Michael Schäfer
Michael Schäfer

Reputation: 57

virtual functions segmentation fault

I want to learn virtual functions. I have made print() in class Base virtual and my program crashes. Why do I have to create the two objects with new?

#include <iostream>

class Base {
    public:
        virtual void print();
};

void Base::print() {
    std::cout << "Base print method" << std::endl;
}

class Derived : public Base {
    public:
        void print();
};

void Derived::print() {
    std::cout << "Derived print method" << std::endl;
}

int main()
{
    Base* b; // Base* b = new Base(); runs
    b->print();
    Derived* d; // Derived *d = new Derived(); runs
    d->print();
}

Upvotes: 0

Views: 668

Answers (4)

463035818_is_not_an_ai
463035818_is_not_an_ai

Reputation: 122133

Why do I have to create the two objects with new?

You don't have to.

It is a common misunderstanding that you need to dynamically create objects for polymorphism. Often polymorphism is used with dynamically created objects, but it is not strictly necessary to enable polymorphism. You need references or pointers for polymorphism, so eg this will work:

#include <iostream>

class Base {
    public:
        virtual void print();
};

void Base::print() {
    std::cout << "Base print method" << std::endl;
}

class Derived : public Base {
    public:
        void print();
};

void Derived::print() {
    std::cout << "Derived print method" << std::endl;
}

void do_print(Base& b) {
   b.print();
}    

int main()
{
    Base b;
    do_print(b);
    Derived d;
    do_print(d);
}

In your code you have only pointers in main but you never create objects. Your pointers do not point to objects, the are uninitialized. Dereferencing those pointers invokes undefined behavior.

Upvotes: 1

GazTheDestroyer
GazTheDestroyer

Reputation: 21241

You are using pointers, so they need to point to something.

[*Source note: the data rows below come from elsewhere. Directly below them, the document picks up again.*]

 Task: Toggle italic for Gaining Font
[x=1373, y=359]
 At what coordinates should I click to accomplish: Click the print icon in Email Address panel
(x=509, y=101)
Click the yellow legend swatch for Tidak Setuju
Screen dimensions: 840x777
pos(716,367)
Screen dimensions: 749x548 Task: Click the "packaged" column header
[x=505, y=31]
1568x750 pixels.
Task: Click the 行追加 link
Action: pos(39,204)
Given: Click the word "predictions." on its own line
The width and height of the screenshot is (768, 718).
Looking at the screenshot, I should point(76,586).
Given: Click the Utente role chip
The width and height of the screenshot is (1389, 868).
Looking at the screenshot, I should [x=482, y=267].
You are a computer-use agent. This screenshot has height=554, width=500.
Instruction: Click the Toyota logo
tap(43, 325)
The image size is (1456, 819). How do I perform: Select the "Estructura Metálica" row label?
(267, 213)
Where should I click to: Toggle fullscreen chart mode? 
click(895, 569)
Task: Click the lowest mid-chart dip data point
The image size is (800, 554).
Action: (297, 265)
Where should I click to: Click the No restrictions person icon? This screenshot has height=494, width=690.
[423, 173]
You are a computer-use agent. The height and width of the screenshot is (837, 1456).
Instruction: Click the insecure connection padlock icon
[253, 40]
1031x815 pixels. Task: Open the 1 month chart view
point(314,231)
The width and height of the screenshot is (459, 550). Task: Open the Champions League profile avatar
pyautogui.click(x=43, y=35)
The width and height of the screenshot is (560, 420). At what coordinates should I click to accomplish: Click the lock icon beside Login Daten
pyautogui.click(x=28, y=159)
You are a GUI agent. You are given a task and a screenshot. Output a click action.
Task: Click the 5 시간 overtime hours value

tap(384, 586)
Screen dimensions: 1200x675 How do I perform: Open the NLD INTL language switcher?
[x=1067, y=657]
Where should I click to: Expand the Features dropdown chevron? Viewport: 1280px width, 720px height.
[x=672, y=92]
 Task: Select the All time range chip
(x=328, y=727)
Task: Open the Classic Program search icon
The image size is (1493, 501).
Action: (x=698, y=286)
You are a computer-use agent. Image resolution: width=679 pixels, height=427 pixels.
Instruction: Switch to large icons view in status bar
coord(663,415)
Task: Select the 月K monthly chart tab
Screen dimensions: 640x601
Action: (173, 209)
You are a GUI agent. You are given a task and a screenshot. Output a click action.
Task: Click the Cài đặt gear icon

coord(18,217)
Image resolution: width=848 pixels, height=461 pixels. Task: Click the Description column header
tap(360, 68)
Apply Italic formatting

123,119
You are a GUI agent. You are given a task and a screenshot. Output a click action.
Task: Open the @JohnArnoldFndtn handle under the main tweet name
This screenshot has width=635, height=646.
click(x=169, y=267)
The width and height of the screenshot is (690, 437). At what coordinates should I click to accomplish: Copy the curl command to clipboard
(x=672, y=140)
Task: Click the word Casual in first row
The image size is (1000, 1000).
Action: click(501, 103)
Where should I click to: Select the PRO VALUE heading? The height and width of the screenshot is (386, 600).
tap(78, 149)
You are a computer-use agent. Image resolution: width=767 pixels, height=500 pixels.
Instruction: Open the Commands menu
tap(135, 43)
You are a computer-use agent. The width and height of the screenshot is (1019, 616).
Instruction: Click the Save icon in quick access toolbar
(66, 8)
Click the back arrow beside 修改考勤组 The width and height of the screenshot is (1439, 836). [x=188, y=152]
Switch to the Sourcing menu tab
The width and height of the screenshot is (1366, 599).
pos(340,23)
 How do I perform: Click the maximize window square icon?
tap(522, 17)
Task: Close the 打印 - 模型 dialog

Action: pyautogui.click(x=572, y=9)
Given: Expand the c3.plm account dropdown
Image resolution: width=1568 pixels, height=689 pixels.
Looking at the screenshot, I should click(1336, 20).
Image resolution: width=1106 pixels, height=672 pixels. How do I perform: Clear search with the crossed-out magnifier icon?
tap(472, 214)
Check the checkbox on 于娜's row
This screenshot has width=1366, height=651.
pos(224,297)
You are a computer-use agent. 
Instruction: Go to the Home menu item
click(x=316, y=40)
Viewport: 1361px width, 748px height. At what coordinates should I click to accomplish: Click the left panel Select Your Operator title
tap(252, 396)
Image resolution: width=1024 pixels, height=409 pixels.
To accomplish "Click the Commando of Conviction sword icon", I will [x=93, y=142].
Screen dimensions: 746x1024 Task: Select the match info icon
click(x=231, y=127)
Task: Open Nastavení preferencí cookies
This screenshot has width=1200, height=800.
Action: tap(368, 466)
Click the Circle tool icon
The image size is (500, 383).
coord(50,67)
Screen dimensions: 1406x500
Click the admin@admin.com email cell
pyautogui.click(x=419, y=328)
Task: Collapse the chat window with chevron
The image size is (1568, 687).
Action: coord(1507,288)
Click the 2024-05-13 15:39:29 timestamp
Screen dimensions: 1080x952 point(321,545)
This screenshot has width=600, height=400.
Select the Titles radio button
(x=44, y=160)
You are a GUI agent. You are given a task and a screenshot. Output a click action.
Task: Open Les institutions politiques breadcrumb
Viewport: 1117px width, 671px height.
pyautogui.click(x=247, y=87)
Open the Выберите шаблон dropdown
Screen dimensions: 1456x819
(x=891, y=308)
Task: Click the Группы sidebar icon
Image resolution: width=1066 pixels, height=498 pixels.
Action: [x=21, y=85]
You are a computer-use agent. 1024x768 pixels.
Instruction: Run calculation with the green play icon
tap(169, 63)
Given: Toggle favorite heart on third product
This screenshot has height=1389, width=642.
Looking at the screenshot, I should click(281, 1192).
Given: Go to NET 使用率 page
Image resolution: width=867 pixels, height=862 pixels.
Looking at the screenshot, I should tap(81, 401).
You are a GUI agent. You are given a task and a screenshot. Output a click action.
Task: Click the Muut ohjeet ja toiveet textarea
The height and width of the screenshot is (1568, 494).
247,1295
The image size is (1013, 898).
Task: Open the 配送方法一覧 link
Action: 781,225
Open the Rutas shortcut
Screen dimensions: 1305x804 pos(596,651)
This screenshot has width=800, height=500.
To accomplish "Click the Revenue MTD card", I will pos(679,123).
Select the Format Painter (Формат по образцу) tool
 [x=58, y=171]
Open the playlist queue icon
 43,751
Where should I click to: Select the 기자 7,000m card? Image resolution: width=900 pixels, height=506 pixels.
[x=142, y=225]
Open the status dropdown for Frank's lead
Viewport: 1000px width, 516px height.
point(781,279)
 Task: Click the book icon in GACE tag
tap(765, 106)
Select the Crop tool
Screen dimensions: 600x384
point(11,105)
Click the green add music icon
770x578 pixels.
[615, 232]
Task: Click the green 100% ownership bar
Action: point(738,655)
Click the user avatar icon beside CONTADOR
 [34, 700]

You're basically saying: "hey, this b variable points to a Base object", but you never create a base object (with new), so it points to random memory, and crashes when you try and treat that memory as a Base object.

Upvotes: 0

Bathsheba
Bathsheba

Reputation: 234635

Base* b; doesn't create an object, but creates a pointer of type Base* with automatic storage duration. The behaviour on dereferencing that pointer is undefined.

Base b or new Base() actually create objects. The former has automatic storage duration, the latter has dynamic storage duration.

Upvotes: 0

po.pe
po.pe

Reputation: 1162

Because Base* b does not create the object as long as you don't tell it to do so by adding the new Base(). Therefore dereferencing your pointer to the print function has no valid target.